- O Corinthians quer usar o acordo entre Palmeiras e Nubank como referência para os naming rights da Neo Química Arena com a Caixa Econômica, credora da obra.
- O clube marcou reunião com a Caixa para a próxima semana para apresentar a proposta, em torno de R$ 52 milhões por ano.
- A avaliação é de que o valor de mercado do negócio do Palmeiras ficou próximo de R$ 52–53 milhões por ano, teto que o Corinthians mira.
- A ideia é um contrato de até dez anos, com montante entre R$ 520 milhões e R$ 530 milhões, próximo do tamanho da dívida atual com a Caixa.
- Também há a possibilidade de um acordo de quinze anos mantendo o valor anual de aproximadamente R$ 52 milhões, para equalizar as contas.
O Corinthians quer usar o acordo entre WTorre e Nubank como referência para negociar os naming rights da Neo Química Arena com a Caixa Econômica Federal, credora na construção do estádio, conforme informou Samir Carvalho, do De Primeira, no Canal UOL. A ideia é pavimentar as bases da proposta com base no mercado de naming rights.
A reunião com a Caixa está marcada para a próxima semana, e o clube pretende apresentar um valor anual próximo de R$ 52 milhões.
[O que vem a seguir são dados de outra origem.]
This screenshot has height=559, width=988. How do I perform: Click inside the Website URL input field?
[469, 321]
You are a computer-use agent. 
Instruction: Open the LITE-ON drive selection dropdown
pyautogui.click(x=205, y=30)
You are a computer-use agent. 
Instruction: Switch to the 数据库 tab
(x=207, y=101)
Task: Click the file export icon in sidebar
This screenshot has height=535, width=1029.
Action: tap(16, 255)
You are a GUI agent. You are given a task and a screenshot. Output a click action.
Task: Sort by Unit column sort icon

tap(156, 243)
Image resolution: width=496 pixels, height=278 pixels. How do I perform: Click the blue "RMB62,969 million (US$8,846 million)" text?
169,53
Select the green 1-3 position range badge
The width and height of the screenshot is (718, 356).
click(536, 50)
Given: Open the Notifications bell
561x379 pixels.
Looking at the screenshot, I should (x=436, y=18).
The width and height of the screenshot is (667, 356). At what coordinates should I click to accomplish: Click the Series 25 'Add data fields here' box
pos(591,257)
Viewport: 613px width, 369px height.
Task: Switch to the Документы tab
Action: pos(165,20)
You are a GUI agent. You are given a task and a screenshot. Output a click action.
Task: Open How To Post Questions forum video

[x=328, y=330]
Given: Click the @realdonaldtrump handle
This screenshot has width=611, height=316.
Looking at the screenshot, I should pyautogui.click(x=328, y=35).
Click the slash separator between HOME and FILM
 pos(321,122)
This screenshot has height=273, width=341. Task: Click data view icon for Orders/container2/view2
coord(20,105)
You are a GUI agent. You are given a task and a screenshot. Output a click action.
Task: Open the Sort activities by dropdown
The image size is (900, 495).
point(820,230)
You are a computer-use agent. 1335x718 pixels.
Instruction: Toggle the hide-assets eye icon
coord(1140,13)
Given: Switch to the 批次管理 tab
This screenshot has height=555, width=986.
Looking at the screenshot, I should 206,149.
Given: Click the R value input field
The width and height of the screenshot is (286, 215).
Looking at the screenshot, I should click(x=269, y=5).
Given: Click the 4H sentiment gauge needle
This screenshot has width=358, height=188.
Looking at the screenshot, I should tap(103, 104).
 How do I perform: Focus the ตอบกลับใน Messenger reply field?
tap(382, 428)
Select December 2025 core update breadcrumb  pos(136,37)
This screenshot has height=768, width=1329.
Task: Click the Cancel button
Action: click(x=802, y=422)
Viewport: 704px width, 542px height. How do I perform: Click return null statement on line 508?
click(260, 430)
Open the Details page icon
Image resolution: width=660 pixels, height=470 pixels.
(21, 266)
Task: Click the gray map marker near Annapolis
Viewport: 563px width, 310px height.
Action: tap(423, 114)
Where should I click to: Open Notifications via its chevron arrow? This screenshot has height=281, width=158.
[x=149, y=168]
A expectativa é alinhar a participação da Caixa como detentora dos naming rights diante da dívida com o banco.
De acordo com Samir Carvalho, o Corinthians avalia um contrato de 10 anos, o que geraria um montante entre R$ 520 milhões e R$ 530 milhões. Esse patamar seria próximo ao tamanho da dívida atual do clube com a Caixa, que fica em torno de R$ 660 milhões.
Perspectivas e cenário
Além da duração sugerida, o Corinthians também considera a possibilidade de um acordo de 15 anos, mantendo o valor anual de cerca de R$ 52 milhões. A estratégia busca equalizar o fluxo financeiro com a dívida existente e a relação com o credor.
A conclusão do negócio depende de alinhamento com a Caixa e de aprovação interna dos parâmetros de negociação. Não houve confirmação sobre datas finais ou assinatura, apenas a intenção de avançar com a proposta na reunião prevista.